BEGIN DATA PROVIDED
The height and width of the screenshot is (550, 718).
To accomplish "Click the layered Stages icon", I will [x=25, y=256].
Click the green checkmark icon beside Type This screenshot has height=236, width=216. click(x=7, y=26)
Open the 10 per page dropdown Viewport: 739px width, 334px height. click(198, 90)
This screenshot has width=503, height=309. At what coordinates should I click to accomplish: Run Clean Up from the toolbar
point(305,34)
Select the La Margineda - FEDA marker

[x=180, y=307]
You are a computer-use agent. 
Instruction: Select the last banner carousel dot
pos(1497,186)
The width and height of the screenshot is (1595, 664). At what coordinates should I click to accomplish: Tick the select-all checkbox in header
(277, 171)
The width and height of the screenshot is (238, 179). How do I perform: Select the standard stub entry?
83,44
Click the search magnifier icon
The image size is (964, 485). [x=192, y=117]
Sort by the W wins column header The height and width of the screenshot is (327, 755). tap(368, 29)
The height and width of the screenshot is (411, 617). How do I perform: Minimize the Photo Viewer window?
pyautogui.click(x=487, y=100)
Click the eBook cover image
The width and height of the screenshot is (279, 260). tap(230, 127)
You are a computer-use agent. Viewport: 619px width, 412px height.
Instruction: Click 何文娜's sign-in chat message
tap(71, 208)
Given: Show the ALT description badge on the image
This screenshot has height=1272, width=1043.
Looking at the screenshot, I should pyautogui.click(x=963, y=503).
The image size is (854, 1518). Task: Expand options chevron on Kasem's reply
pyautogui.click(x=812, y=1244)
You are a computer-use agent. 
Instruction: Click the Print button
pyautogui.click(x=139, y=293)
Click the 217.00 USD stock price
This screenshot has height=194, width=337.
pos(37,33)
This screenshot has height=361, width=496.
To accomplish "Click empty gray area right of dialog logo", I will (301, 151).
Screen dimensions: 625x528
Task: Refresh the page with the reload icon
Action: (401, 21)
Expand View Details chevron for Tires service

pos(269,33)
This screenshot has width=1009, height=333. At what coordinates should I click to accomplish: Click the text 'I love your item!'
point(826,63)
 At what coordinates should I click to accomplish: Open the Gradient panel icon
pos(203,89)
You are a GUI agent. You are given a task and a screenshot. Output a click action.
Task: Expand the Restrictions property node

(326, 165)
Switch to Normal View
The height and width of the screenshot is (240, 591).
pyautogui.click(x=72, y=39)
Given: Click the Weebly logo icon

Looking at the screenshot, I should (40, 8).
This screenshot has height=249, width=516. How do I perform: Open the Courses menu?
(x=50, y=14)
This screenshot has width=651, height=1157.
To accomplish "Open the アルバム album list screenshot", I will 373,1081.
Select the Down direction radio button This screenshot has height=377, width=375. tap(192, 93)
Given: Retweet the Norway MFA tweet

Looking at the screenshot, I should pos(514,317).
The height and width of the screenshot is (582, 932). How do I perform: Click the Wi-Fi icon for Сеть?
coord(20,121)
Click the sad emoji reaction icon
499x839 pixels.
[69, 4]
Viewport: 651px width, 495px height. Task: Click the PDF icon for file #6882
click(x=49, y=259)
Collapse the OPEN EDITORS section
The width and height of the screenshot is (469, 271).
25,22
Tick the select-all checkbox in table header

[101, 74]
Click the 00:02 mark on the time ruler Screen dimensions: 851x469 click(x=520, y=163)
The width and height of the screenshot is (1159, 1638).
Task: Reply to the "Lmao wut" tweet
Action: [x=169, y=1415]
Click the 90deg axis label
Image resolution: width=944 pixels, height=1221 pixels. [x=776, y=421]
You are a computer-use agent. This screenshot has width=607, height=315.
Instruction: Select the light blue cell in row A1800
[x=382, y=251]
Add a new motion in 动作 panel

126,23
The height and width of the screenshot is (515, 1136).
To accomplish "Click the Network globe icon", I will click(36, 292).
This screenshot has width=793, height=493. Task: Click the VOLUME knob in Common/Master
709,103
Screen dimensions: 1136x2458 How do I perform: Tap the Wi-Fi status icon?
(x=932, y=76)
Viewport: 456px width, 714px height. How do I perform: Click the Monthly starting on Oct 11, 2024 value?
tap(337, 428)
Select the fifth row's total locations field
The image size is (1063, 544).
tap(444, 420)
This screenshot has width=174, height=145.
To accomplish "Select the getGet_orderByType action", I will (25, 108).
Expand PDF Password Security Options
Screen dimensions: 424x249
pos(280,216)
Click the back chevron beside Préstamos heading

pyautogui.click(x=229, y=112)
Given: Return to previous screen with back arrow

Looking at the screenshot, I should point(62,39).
END DATA PROVIDED
◆ **WHAT IS REQUIRED**
Whenever the string "agent" shows up in a line of the entries, copy that line.

◆ **ANSWER TO THE EXERCISE**
You are a computer-use agent. 
You are a computer-use agent. Viewport: 619px width, 412px height.
You are a computer-use agent. 
You are a GUI agent. You are given a task and a screenshot. Output a click action.
You are a computer-use agent. This screenshot has width=607, height=315.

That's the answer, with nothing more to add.